Voici le texte de cette délibération :
En vertu de la constitution le Préfet n'existant plus, il faut le f ...
à la porte.
C'est animée de pareils sentimens que cette foule se rendit
à la Préfecture avec l'intention préconçue et bien arrêtée de mettre
à exécution leur infâme délibération.
Je n'avais qu'un poste composé de huit hommes du 11e
régiment de ligne et deux sergens de ville.
Je les attendis et une vingtaine de ces brigands se
trouvant à ma portée je les arrêtai pour leur demander ce qu'ils
voulaient et quel était le but d'une démonstration aussi illégale ; il
me fut répondu qu'on désirait parlementer avec Monsieur le Préfet ;
voyant le but d'une pareille visite je crus devoir interposer mon autorité
et je sommai au nom de la loi tous ces individus, préparés d'avance à
un coup de main, de se séparer immédiatement, aussitôt après que cette
injonction fut donnée un nommé Pichot qui se faisait remarquer par son
exaltation s'écria, en se tournant vers moi, au nom de quelle loi, c'était
faire connaître le but de cette expédition de tous les socialistes de la
ville. J'arrêtai le plus mutin un coup de poignard me fut porté à la
cuisse ; dans une position aussi critique et seulement après avoir reçu
le coup qui me blessa je crus devoir faire usage de ma canne pour contenir
deux ou trois individus qui voulaient m'enlever le prisonnier.
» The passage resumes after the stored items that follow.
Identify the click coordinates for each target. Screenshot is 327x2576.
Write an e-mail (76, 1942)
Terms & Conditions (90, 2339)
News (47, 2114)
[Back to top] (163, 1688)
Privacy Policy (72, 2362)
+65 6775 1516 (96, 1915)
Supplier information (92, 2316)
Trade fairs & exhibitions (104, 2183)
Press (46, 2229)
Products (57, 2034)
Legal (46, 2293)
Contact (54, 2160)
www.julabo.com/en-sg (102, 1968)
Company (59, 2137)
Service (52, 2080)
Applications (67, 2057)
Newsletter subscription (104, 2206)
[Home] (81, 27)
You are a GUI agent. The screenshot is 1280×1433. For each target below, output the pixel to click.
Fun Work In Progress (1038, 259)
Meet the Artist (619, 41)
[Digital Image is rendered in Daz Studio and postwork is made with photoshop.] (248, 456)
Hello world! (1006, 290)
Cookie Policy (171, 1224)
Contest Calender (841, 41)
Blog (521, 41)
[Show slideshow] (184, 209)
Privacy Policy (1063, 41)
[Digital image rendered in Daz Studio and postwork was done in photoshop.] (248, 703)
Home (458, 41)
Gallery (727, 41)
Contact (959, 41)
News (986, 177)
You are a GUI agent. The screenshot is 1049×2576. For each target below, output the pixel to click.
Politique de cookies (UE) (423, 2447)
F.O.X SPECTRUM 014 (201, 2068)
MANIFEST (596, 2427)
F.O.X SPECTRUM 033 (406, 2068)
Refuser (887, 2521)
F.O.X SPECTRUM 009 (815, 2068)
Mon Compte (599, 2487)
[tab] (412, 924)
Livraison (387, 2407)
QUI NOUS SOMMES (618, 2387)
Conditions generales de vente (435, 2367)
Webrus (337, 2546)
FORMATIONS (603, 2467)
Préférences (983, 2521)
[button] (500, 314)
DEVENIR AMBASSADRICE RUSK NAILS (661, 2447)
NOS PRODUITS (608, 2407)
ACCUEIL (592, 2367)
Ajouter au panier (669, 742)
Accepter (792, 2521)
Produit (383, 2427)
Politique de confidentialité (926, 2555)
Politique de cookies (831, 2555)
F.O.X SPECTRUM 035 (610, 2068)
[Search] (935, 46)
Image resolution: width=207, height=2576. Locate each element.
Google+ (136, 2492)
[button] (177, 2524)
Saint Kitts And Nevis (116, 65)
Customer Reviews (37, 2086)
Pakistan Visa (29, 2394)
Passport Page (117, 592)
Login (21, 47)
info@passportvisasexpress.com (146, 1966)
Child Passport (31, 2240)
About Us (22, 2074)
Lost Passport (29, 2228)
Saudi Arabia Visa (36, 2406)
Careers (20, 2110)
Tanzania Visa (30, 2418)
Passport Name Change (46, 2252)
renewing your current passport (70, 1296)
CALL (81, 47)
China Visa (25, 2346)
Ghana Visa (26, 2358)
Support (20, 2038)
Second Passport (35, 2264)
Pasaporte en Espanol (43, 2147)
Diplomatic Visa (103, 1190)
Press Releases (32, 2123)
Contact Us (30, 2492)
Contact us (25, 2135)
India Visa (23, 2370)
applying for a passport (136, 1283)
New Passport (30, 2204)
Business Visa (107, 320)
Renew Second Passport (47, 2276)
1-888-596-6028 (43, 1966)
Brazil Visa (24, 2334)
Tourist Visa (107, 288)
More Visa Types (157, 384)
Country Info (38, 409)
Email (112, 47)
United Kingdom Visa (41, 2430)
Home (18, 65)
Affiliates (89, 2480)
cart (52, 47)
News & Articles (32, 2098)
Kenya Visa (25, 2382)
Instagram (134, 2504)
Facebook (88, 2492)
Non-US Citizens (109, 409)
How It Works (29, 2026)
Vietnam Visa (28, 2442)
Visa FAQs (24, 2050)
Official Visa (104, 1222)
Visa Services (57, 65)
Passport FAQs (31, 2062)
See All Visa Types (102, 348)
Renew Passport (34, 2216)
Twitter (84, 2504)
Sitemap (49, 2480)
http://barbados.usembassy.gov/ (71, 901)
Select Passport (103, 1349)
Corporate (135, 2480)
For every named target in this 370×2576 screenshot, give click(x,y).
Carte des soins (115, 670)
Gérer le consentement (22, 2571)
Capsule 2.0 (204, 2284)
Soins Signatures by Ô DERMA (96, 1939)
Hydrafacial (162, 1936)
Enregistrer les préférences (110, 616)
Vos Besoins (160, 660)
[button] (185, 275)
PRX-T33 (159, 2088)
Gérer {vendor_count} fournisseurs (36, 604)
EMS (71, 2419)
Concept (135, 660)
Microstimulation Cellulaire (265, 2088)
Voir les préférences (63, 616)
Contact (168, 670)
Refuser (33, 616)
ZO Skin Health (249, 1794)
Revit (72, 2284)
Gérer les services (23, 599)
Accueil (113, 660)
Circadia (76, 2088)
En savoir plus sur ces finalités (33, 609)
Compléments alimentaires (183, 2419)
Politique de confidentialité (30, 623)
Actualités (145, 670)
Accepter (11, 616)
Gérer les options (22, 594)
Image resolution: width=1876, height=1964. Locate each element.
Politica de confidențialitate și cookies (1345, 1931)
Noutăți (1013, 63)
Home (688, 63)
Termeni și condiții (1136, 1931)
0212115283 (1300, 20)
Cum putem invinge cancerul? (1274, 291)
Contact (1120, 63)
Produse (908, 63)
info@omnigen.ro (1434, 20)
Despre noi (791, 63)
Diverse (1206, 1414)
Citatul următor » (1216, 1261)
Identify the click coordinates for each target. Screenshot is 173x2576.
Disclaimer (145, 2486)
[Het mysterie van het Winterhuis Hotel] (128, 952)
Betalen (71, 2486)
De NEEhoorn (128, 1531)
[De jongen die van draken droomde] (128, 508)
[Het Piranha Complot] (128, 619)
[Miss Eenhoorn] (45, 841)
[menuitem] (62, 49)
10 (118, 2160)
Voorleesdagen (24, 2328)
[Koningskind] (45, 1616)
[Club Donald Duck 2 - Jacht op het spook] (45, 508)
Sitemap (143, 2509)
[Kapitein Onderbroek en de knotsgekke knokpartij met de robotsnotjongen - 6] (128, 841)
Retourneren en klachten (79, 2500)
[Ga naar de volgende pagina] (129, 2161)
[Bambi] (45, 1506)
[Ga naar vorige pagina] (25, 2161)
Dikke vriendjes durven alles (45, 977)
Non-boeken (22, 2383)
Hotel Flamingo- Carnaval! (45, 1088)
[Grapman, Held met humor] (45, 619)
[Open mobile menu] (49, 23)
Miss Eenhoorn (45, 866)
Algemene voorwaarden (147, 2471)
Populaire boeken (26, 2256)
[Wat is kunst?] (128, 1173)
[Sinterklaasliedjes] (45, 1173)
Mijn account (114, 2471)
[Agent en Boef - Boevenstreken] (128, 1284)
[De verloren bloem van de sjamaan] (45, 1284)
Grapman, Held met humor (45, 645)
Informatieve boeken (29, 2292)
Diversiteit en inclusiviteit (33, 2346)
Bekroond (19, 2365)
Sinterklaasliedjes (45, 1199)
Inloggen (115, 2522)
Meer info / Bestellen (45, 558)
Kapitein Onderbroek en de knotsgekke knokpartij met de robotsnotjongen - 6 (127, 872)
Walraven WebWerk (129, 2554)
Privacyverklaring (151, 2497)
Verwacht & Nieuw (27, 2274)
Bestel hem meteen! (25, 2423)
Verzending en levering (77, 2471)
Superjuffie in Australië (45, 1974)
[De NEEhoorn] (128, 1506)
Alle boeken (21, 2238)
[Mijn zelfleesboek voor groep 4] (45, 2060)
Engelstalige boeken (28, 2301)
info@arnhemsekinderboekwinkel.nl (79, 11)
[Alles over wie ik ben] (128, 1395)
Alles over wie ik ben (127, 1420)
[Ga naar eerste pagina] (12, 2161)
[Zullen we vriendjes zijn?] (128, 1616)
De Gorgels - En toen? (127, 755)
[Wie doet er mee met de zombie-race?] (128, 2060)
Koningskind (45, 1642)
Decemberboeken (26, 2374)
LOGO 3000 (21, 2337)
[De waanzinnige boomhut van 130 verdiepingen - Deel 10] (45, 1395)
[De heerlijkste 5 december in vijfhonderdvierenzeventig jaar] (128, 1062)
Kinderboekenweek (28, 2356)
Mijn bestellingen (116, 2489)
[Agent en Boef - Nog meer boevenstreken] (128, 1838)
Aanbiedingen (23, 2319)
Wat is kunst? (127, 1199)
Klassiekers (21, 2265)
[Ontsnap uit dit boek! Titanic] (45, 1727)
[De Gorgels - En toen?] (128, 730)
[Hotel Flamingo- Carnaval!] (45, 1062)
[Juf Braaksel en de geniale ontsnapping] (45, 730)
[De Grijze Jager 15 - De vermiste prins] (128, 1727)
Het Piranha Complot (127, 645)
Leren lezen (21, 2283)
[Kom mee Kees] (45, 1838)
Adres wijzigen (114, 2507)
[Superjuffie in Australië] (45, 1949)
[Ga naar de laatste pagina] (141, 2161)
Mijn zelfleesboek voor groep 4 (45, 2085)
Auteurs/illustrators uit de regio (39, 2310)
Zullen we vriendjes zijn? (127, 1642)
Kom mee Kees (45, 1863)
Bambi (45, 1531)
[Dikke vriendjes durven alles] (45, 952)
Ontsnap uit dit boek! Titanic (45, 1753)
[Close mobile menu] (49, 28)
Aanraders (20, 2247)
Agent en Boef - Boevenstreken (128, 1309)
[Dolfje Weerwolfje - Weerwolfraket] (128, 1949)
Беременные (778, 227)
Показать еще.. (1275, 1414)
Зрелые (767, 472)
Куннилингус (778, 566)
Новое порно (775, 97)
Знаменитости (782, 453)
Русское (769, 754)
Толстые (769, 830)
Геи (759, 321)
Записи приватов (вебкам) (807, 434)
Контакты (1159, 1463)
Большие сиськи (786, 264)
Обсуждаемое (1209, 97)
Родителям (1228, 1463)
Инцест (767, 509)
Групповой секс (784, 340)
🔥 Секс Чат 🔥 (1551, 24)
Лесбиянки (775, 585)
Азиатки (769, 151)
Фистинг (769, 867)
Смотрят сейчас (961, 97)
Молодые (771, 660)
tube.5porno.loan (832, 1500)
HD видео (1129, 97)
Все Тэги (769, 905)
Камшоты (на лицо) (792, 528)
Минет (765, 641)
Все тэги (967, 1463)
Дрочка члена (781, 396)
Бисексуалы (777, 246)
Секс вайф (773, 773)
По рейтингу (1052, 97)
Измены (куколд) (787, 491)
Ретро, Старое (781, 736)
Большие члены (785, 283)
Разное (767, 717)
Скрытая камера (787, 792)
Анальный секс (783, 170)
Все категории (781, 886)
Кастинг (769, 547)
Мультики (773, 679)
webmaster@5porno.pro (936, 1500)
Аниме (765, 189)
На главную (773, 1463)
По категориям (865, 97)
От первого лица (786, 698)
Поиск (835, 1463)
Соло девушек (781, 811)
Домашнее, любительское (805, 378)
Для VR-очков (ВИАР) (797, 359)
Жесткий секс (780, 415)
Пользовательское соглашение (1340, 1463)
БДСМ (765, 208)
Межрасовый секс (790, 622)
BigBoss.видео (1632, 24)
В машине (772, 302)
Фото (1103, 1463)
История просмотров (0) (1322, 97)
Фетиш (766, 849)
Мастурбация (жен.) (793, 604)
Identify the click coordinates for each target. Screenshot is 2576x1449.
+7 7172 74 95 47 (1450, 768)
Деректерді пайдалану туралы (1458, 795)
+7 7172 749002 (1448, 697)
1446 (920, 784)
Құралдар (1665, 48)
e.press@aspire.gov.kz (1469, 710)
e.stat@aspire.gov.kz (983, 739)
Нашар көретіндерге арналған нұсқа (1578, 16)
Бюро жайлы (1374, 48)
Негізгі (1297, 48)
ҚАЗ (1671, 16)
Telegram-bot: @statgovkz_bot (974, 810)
Un des
meneurs les plus acharnés le sieur Lecoiteux après avoir été emprisonné
fut déféré à Monsieur le Procureur de la République en présence de
Monsieur le Préfet qui le relâcha après l'avoir interrogé ; cette démonstration
contint les forcené qui se retirèrent non sans crier "aux armes, on
assassine nos frères" ; le sieur Pichot socialiste émérite se
faisait le coryphée des hurlements poussés par ces fanatiques.
Une partie de cette colonne, dispersée ainsi, revint à la
mairie dire que l'on s'égorgeait à la Préfecture ; Monsieur le Maire à
la tête de 4 conseillers municipaux se rendit à la Préfecture, après
quelques paroles échangées avec Monsieur le Préfet dont la fermeté et
l'attitude toujours énergique fit perdre contenance aux 4 délégués ;
la députation se rendit de nouveau à la Mairie ; des individus
attendaient et voulaient savoir ce qui venait de se passer pendant
l'entrevue à la Préfecture, Monsieur Grilliet, Maire, en rendit un
compte exact; il venait de terminer lorsque les cris de "à bas Saba,
à bas le commissaire en chef, nous demandons sa révocation" furent
poussés par la populace ameutée.
Je me gardais bien de prendre vis-à-vis d'eux une attitude
provocatrice ; le sieur Pichot criait toujours ; j'étais sur le trottoir
et j'écoutais ; ils n'osèrent pas m'approcher.
Pendant les scènes que je viens de raconter il s'en passait une autre
dont je dois rendre un compte fidèle, plusieurs conseillers municipaux et
principalement les derniers élus, MM. David de Thiais, Pilotelle,
Pouliot, etc., etc., voulaient forcer Monsieur le Maire à faire battre le
rappel.
Monsieur le Maire tint bon et je crois que dans cette
circonstance la fermeté de ce magistrat a évité de grands malheurs.
Le rappel ne se serait jamais battu j'avais reçu l'ordre de
Monsieur le Préfet, qui avait prévu le cas, d'arrêter les tambours.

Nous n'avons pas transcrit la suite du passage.